15 décembre 2020 au 06 février 2021
« L’endroit de l’art me paraît être le lieu possible de la plus grande infinité de croisements sans conséquence dramatique. »
Cette déclaration de Jean-Marc Andrieu devient évidente en contemplant son atelier, espace vitré sur deux niveaux ouverts sur la cour, elle-même lieu d’acclimatation d’espèces végétales importées de ses voyages.
Tout, dans cet espace, concourt à l’accueil des êtres et des choses, du vivant et de l’inanimé : morceaux de bois ou de métal, sangles, pneus de bicyclette, pièces de monnaie etc. On pourrait parler d’emmagasinage en observant cette collecte à la fois rustique et sophistiquée. Les objets, une fois adoptés, attendent leur heure, pour participer à des associations fortuites qui deviendront un dessin ou une sculpture. « C’est le geste qui adapte les matériaux aux circonstances et déduit les circonstances des matériaux. » comme il le dit lui-même dans le Petit lexique des matériaux, moyens et thématiques. Quand on tente de comprendre comment le jeu des correspondances opère, Jean-Marc Andrieu répond : « Ce qui me paraît caractériser mon travail, c’est la tentative de positiver un défaut de méthode qui, partant du constat d’une incapacité atavique à la mise en ordre, va chercher la béquille d’un système non-linéaire, mais un système de l’action propre à réaliser la somme de toutes les digressions. » Le goût des mots, le sens qu’il leur donne – parfois inverse du sens commun – participe à l’élaboration des œuvres, confrontant signes et lignes sur un même plan, avec la même jubilation.
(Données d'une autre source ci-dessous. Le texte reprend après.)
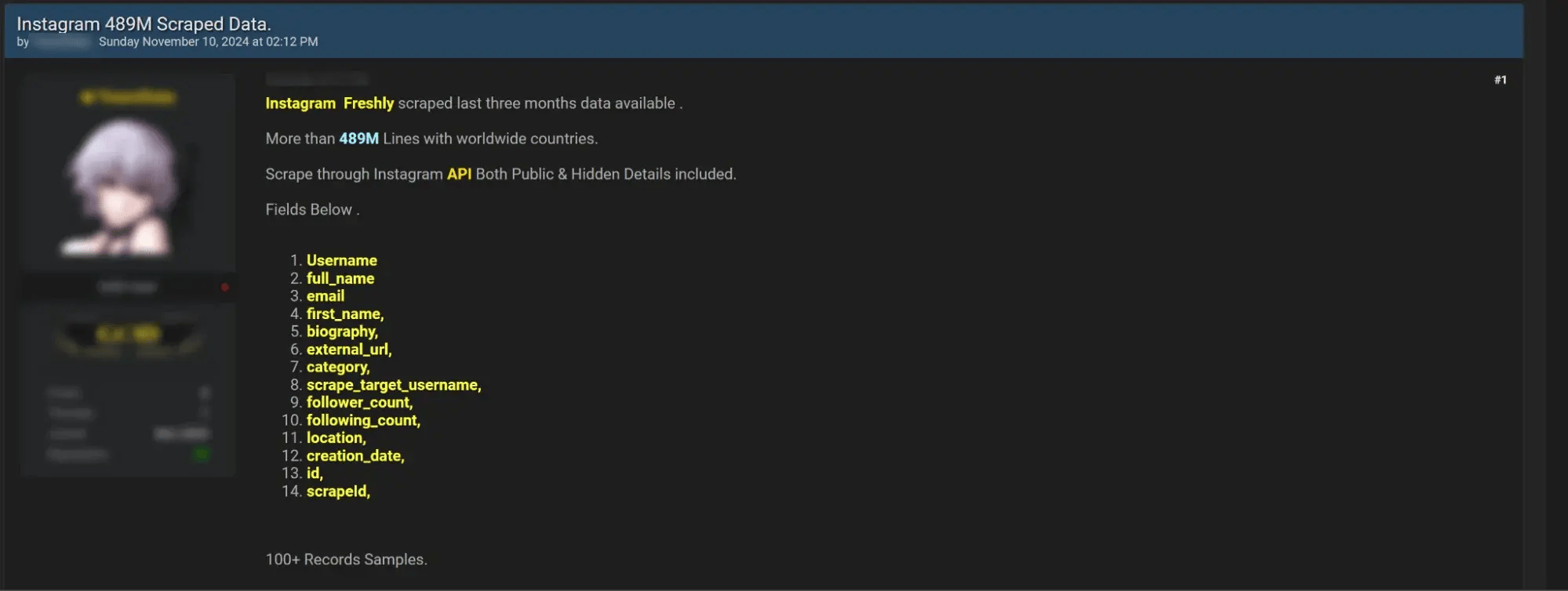1568x591 pixels.
Task: Click the blurred author name in thread header
Action: (63, 42)
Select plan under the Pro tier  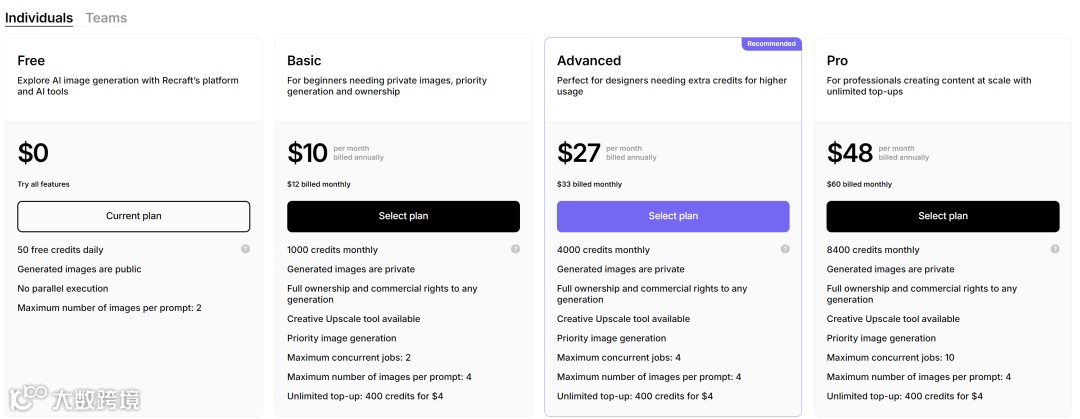pos(942,216)
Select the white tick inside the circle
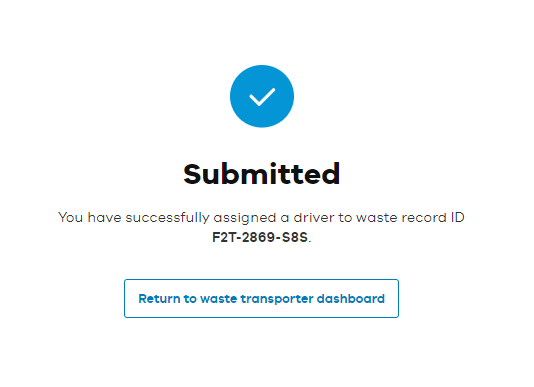 (262, 97)
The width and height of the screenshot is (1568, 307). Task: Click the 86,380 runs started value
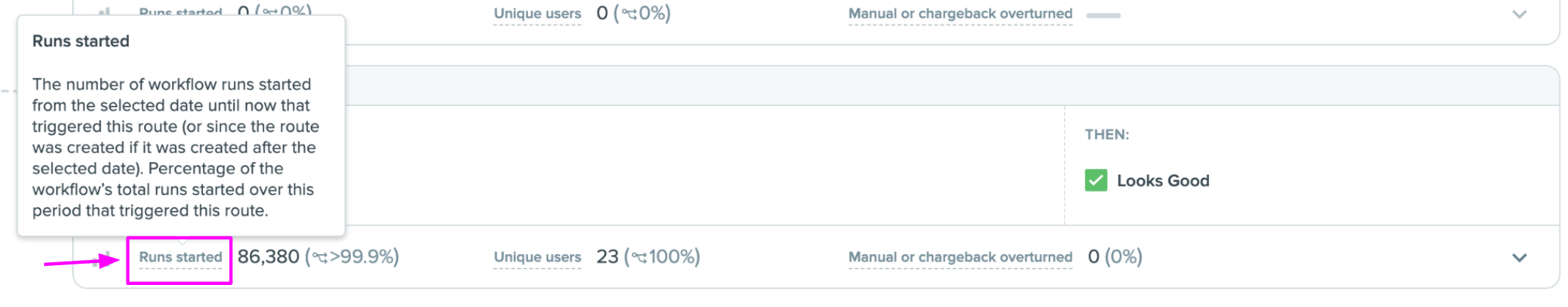[x=268, y=257]
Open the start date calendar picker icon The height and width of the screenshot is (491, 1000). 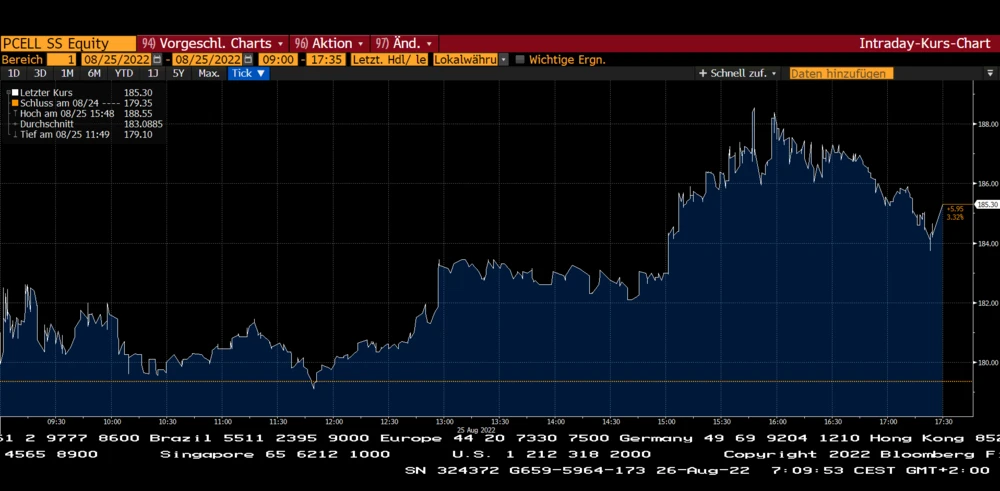click(x=156, y=60)
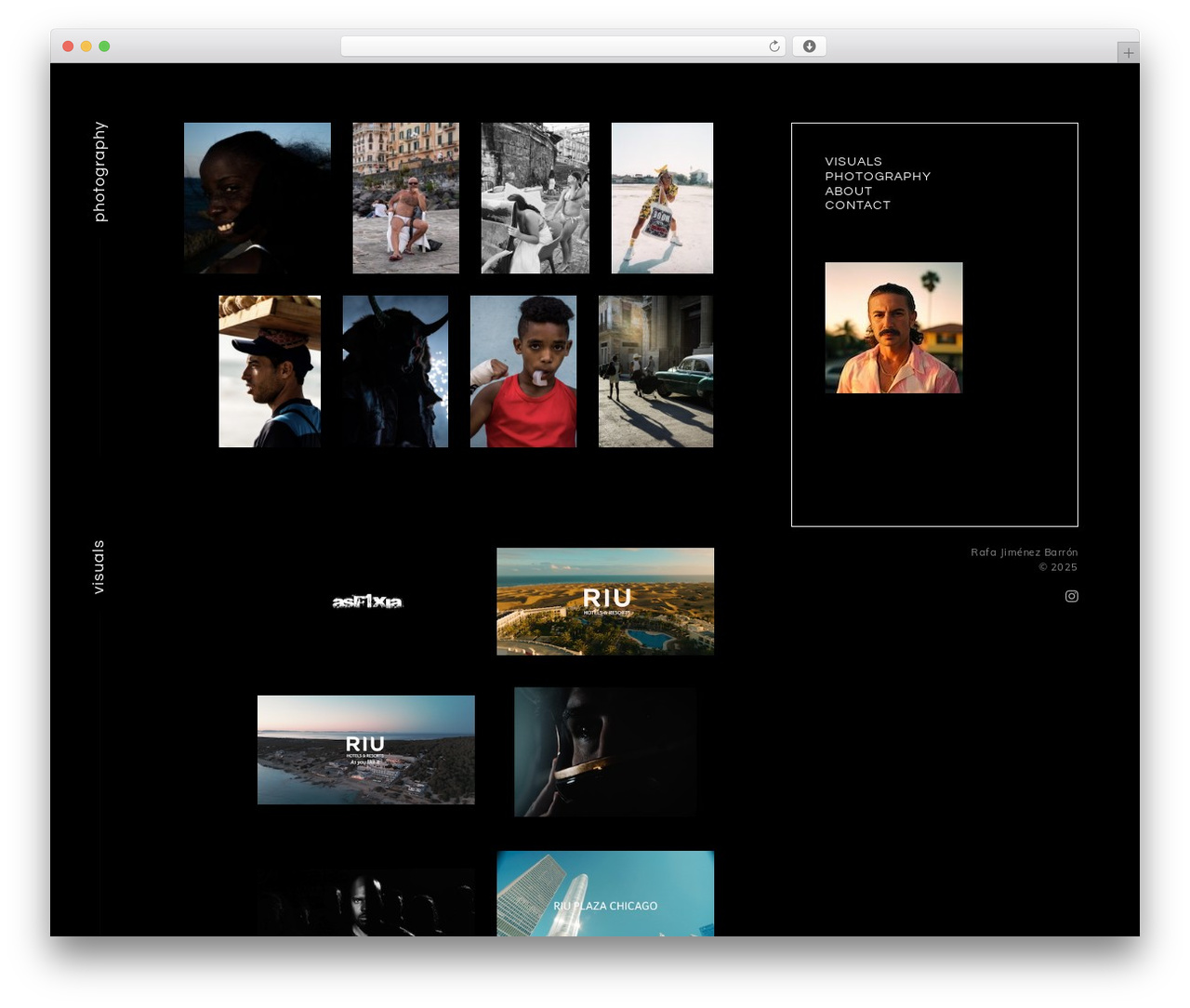Screen dimensions: 1190x1008
Task: Click the browser reload icon
Action: pos(774,46)
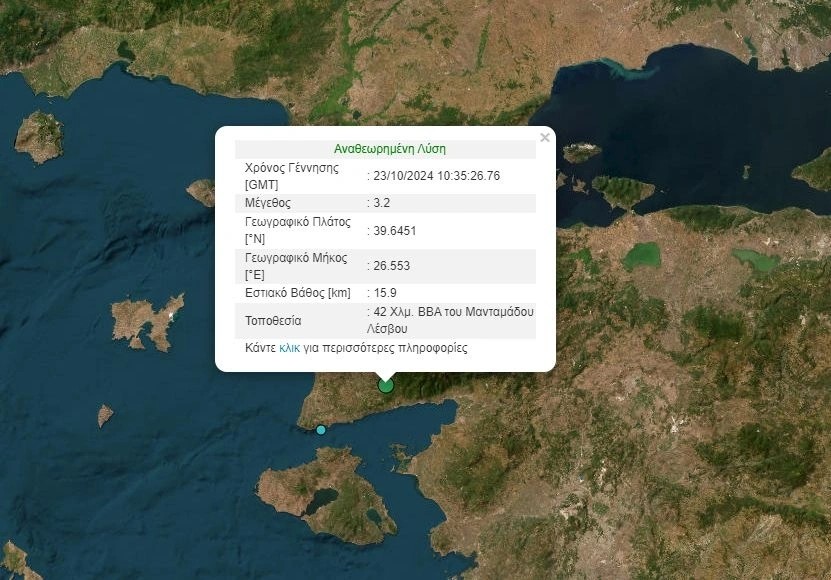Click the longitude value 26.553
Image resolution: width=831 pixels, height=580 pixels.
391,266
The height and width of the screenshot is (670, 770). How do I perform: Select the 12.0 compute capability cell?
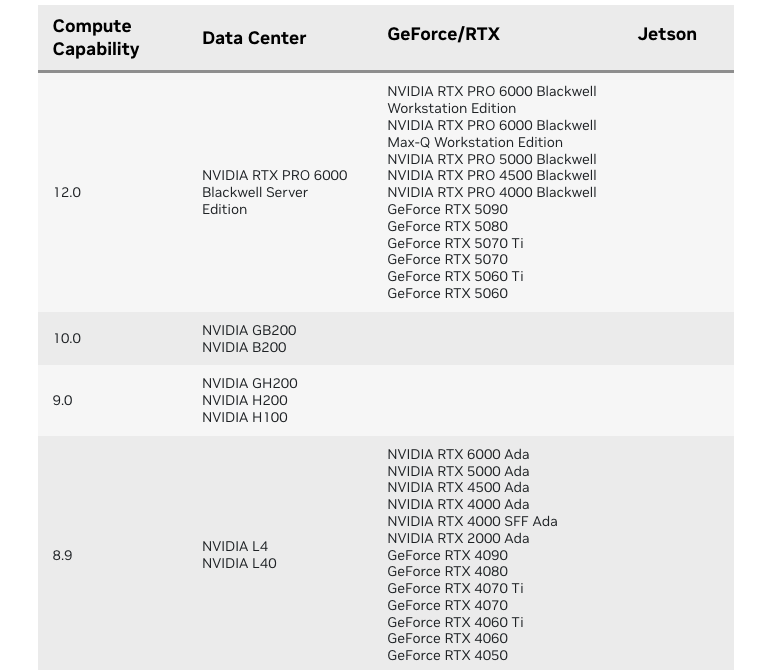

Le rapport au temps est aussi une composante essentielle du travail de Jean-Marc Andrieu : les œuvres, qu’elles soient sculptures ou dessins, ne sont pas fixées une fois pour toutes dans un état définitif ; au contraire, elles sont susceptibles d’être reprises dans un questionnement permanent.
« Ils (les dessins) sont quelquefois retravaillés avec des années ou dizaines d’année d’intervalle, et peuvent s’appareiller fortuitement pour se soutenir et se conforter dans l’aphasie que je leur prête. » Le travail de Jean-Marc Andrieu est irréductible aux genres et aux définitions, mais aussi aux dates. S’il partage quelques affinités avec certains artistes de la génération précédente, qu’il cite quelquefois respectueusement et affectueusement, il pratique un matérialisme plus poétique que dialectique. Il a organisé sa propre évasion, gagné sa liberté en construisant une identité si singulière qu’à des années d’intervalles et quel que soit le support emprunté, une œuvre de Jean-Marc Andrieu n’est identifiable qu’à elle-même.
*Si tu vas bien, alors moi aussi je vais bien.